**Text block**
What is now expected of INEC under the new dispensation, is to closely monitor the primaries of the political parties, and ensure that only candidates that emerge from a validly conducted primary are accepted by them as the candidate of the political party in question. There is thus, no room for the emergence of a candidate who has not participated in a party primary, as the candidate of the party in an election. 

The close monitoring of primaries is usually achieved by INEC, by sending a team of monitors across the 36 States of the Federation and the FCT, to monitor the party primaries nationwide. Speaking on how the INEC monitors party primaries, INEC’s spokesperson, Mr Festus Okoye, explained how INEC monitors party primaries. According to him, “There is supposed to be a team from the Election and Party Monitoring (EPM) Department from the headquarters that will go to the State, but the team will report to the REC who will head them because he is the most senior officer. Only a team monitors party primaries, he said. “There’s only one team from the Commission. We don’t make any distinction between the team from the headquarters and the team from the State”, Mr. Okoye added. “For instance, in a Governorship primary, we send an Assistant Director or Deputy Director, or even a Director from the INEC headquarters. The Director will report to the REC who is the most senior officer in that particular State, and the REC will lead the team that will go and monitor the Governorship primary or Senatorial primary of a particular political party”.

**Recorded information**
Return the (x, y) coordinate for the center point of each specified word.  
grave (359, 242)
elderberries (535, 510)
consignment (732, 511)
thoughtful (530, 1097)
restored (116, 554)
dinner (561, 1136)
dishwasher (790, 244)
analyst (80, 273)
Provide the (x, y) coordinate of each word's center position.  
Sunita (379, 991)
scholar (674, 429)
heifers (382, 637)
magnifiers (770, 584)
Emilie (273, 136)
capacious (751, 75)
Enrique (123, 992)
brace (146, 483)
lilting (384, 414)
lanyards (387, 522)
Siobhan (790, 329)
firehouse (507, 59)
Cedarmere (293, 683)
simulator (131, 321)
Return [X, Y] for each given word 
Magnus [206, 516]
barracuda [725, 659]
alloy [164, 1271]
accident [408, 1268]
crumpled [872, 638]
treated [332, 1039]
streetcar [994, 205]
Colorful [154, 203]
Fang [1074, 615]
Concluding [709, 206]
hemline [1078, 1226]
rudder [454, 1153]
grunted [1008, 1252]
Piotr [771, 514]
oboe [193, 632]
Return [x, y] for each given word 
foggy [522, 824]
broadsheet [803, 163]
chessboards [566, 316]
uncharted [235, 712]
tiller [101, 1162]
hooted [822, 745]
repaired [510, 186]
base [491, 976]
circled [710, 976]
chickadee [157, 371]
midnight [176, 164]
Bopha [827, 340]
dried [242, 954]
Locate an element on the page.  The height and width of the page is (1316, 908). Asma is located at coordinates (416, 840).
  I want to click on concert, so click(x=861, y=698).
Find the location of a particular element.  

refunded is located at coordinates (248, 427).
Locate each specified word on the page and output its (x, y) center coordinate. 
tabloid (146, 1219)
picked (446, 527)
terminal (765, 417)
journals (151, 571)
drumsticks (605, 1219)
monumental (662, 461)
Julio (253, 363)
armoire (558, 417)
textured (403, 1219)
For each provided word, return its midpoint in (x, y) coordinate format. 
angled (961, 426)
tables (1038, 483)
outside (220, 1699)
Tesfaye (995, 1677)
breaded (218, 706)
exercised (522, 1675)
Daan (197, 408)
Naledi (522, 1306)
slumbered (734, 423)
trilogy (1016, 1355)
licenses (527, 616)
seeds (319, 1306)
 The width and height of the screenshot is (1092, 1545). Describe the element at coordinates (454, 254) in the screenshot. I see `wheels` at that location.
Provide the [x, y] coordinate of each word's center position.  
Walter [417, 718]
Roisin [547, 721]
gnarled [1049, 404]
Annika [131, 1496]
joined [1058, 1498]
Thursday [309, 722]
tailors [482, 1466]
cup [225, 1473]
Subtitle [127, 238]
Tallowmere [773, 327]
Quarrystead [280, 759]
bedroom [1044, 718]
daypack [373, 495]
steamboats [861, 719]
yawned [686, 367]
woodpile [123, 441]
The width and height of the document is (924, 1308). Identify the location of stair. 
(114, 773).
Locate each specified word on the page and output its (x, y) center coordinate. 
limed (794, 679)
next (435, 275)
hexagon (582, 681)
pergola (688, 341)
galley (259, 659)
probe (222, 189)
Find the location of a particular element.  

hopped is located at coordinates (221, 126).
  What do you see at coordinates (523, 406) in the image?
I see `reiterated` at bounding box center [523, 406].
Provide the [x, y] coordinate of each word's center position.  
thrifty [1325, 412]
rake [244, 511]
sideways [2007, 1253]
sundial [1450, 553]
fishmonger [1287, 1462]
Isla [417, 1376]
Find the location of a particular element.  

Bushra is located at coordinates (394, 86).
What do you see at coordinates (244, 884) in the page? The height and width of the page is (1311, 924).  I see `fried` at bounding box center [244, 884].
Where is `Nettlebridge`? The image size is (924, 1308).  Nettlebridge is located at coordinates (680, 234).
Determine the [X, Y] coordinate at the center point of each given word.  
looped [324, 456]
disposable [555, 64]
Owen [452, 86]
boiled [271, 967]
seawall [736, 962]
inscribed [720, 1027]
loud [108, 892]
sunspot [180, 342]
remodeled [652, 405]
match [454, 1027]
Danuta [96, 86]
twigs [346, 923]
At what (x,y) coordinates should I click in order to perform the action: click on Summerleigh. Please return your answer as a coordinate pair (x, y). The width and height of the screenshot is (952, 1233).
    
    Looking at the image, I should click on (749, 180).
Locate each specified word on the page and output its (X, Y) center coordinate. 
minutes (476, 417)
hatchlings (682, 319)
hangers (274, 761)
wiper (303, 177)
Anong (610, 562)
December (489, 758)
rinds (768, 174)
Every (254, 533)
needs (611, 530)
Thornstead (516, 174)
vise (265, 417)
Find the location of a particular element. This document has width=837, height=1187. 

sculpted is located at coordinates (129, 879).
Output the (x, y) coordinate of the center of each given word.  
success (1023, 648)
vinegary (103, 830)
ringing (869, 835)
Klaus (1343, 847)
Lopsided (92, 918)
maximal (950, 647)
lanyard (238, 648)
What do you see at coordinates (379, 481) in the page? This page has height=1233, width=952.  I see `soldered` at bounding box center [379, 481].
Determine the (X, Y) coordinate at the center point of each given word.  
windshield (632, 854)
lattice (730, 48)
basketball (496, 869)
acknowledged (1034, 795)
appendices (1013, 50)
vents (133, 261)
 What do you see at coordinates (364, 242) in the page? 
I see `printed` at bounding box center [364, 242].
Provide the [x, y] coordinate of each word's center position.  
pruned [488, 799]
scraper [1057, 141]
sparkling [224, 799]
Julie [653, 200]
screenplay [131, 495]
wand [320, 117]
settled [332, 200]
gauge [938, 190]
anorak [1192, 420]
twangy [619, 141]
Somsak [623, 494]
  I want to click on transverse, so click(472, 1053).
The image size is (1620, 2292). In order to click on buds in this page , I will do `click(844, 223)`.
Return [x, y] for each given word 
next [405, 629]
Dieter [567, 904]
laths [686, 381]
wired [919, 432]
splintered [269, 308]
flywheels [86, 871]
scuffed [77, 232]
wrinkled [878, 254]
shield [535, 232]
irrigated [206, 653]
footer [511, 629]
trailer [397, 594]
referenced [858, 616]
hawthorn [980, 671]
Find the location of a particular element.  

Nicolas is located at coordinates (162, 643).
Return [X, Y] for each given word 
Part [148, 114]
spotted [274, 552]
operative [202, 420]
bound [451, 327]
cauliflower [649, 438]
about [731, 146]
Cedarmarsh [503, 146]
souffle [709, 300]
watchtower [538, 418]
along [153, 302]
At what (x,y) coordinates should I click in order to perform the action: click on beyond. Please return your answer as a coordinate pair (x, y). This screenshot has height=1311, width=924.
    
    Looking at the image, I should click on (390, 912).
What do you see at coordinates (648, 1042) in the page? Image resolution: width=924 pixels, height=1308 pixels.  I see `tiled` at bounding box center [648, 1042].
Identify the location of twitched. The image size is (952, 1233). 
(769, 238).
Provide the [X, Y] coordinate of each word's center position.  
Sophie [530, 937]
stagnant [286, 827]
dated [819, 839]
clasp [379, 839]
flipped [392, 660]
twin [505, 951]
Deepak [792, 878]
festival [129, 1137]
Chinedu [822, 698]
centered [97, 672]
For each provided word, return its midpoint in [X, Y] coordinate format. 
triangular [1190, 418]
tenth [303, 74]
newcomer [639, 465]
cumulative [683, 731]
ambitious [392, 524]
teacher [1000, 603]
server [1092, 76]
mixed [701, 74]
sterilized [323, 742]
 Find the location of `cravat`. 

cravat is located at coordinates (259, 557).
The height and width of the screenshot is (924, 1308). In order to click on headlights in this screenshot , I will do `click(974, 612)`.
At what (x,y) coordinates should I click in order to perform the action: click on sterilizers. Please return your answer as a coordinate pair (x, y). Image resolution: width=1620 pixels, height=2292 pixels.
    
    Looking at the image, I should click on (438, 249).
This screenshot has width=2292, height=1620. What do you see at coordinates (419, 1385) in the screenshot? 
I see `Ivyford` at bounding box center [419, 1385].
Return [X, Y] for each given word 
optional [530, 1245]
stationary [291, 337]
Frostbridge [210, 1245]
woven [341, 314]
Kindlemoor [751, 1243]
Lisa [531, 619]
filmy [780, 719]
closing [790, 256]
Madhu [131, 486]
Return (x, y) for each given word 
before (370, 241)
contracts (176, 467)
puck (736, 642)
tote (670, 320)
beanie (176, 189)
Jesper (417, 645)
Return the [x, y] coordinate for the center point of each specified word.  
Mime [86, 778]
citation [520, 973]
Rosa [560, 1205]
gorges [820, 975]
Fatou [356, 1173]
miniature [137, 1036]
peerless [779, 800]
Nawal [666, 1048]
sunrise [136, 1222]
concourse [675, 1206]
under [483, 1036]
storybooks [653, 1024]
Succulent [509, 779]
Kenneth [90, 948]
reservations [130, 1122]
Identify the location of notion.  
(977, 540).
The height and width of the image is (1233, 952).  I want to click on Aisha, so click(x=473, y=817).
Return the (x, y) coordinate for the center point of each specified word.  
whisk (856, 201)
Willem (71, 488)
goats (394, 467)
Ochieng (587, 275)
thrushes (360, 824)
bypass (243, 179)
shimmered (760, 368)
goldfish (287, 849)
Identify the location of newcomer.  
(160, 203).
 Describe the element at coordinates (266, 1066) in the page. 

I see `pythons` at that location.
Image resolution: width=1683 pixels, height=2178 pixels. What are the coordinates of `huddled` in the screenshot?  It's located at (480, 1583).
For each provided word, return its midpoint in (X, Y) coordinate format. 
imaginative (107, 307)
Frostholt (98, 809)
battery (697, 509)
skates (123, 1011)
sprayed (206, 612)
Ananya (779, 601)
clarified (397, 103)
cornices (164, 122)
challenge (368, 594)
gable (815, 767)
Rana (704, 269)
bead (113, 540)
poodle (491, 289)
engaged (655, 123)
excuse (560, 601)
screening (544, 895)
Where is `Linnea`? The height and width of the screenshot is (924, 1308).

**Tasks**
(a) According to the text on INEC's monitoring of party primaries, who leads the team that monitors a Governorship primary in a State?
(b) Reproduce the passage of the INEC text from "What is now" up to and including "in an election.".

**Solutions by task**
(a) The REC leads the team as the most senior officer in that State.

(b)
What is now expected of INEC under the new dispensation, is to closely monitor the primaries of the political parties, and ensure that only candidates that emerge from a validly conducted primary are accepted by them as the candidate of the political party in question. There is thus, no room for the emergence of a candidate who has not participated in a party primary, as the candidate of the party in an election.